Low temperature growth of ZnO nanotubes for fluorescence quenching detection of DNA.

In this work, large-scale and single-crystalline ZnO nanotubes were fabricated by a simple technique from an aqueous solution at a low temperature of 65 °C. According to detailed morphology, structural and compositional analyses showed that the ZnO nanotubes [diameter ~200 nm (wall thickness ~50 nm); length ~1 µm] have single-crystallite with wurtzite structure. As-prepared ZnO nanotubes showed an effective fluorescence quenching for the detection of calf thymus DNA. In particular, increasing DNA concentrations (5-50 µM) into the fixed concentration of ZnO nanotubes (50 µM) progressively quenched the intrinsic fluorescence of nanotubes, which showed that the nanotubes fluorescence was efficiently quenched upon binding to DNA. At the highest ZnO-DNA molar ratios of 1:1.8, around 50.1 % of fluorescence quenching of DNA was observed.
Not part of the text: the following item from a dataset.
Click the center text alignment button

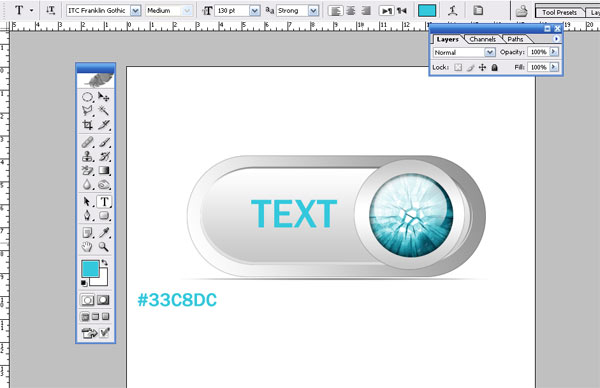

Significance of this study provides simple, cost-effective, and low temperature synthesis of ZnO nanotubes revealed better fluorescence property toward a platform of DNA sensor. ZnO nanotubes with diameter of ~200 nm (wall thickness ~50 nm) and length of about 1 µm prepared at low temperature (65 °C) showed fluorescence was efficiently quenched upon binding to DNA. In particular, around 50.1 % of DNA fluorescence quenching at the highest ZnO-DNA molar ratios of 1:1.8 was observed.